Study nights: Big test tomorrow? Procrastinator like me? Well here you go, first take a deep breathe. I don’t care if the test is 99.999 percent of your grade, panic doesn’t help. Now once you calm down, get out what you need to study. Some things you may need are notes, textbooks, syllabus, cheat sheet (if your teacher gave you one). For me, it was helpful to make notes on my own. Yes, not everyone has beautiful handwriting, nor do we all have the same learning style. I personally learn better from seeing symbols rather than words, so I came up with my own doodles for class. My notes were always littered with doodle masterpieces of art. If you are more of an audio learner, write your notes and then verbally reread your notes to a recorder so you can listen over and over again to keep the information in your head. Record yourself asking subject related questions and answer them out loud to yourself. If you are better with reading or verbal learning, read out loud your notes, type them up and read them like an article.

If studying is getting boring by yourself, try having a classmate help. You can have someone read the questions and the other answer, and whoever gets more answers correct gets a prize; like a piece of candy or a sandwich. Keep yourself entertained while learning is a good way to retain more information, rather than just memorizing for a test and forgetting after that. Never pull an all-nighter. Also, I found it helpful to eat something up to a half hour before. It’s hard to focus with your stomach complaining half way through, and granola bars are lifesavers.

Tests: Ask if you can have a hard candy (make sure it is one you like). I had a teacher who gave us lemon heads before tests. It helps you focus and keeps your mind from wandering so much. Breathe, and try to get to class around a minute to 10 minutes early so you can set up your testing environment. Make sure you have your pencils or pens, scratch paper, a book for reading afterwards, calming items and calculator (if it’s math). I found it was helpful to not look at the clock during a test. I would get panicky if there were five minutes and I still had questions left. But it will be OK — you can do this. Write yourself a positive note on a post-it note and stick it to your desk. Let your teacher know if you do that, though, so they don’t think you are cheating.

The most important tip I can give you is to take your time. Don’t rush. Stay grounded, take deep breaths and know you are worth it. You are capable of passing and getting a good grade — just take a moment to clear your head and focus. When it comes to having a mental illness, going to school might take a little more time and focus. School can be tough, and it is OK. Don’t let your mental illness keep you from achieving your academic dreams.

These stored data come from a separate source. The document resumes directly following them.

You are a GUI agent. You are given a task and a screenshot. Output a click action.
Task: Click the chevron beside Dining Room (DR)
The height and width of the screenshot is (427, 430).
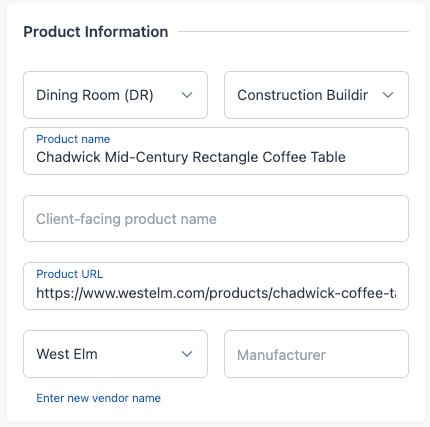[187, 95]
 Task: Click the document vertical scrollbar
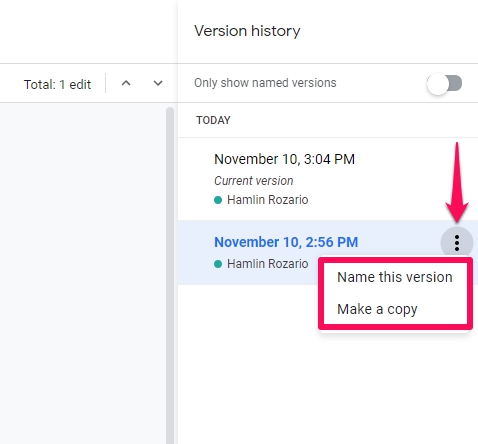coord(170,275)
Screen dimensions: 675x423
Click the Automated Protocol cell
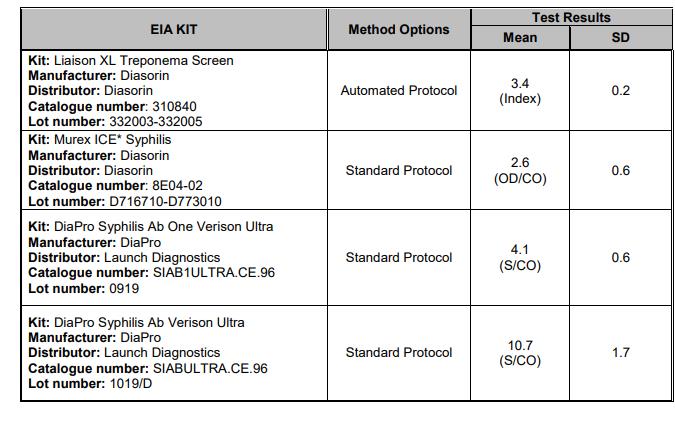pyautogui.click(x=398, y=91)
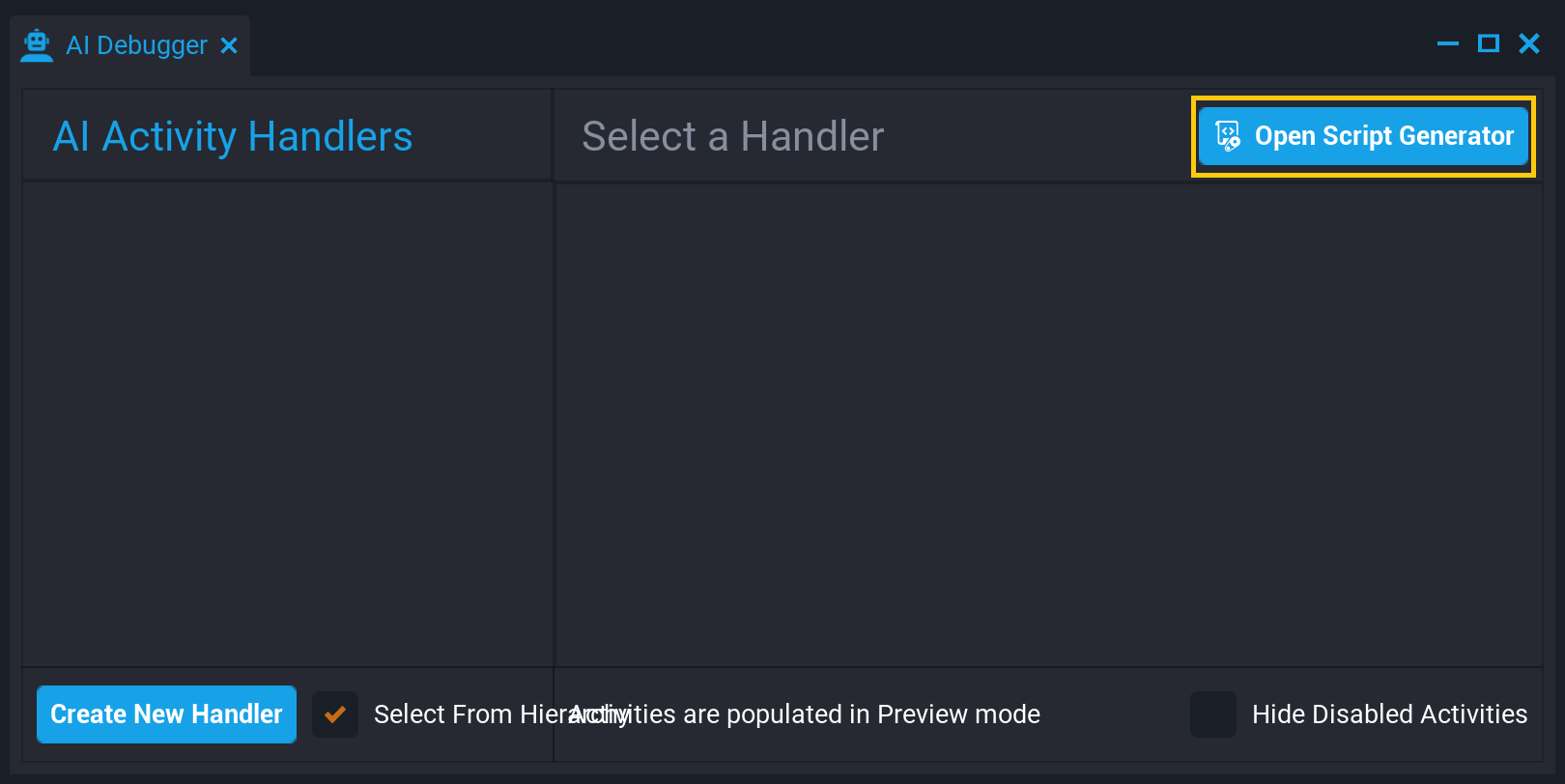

Also please remember this, even if you don’t remember anything else from this article: Make school enjoyable. Don’t give up art because you think you need that AP class. Don’t quit that language because someone nags you. You are not your parents or guardians. You are you and you deserve to enjoy the classes you take. So please have an art class, take an extra math class or creative writing. You have more control in middle, high school and college on what classes you can take, and that is an important thing when it comes to shaping your interests. You are allowed to enjoy school no matter what people say.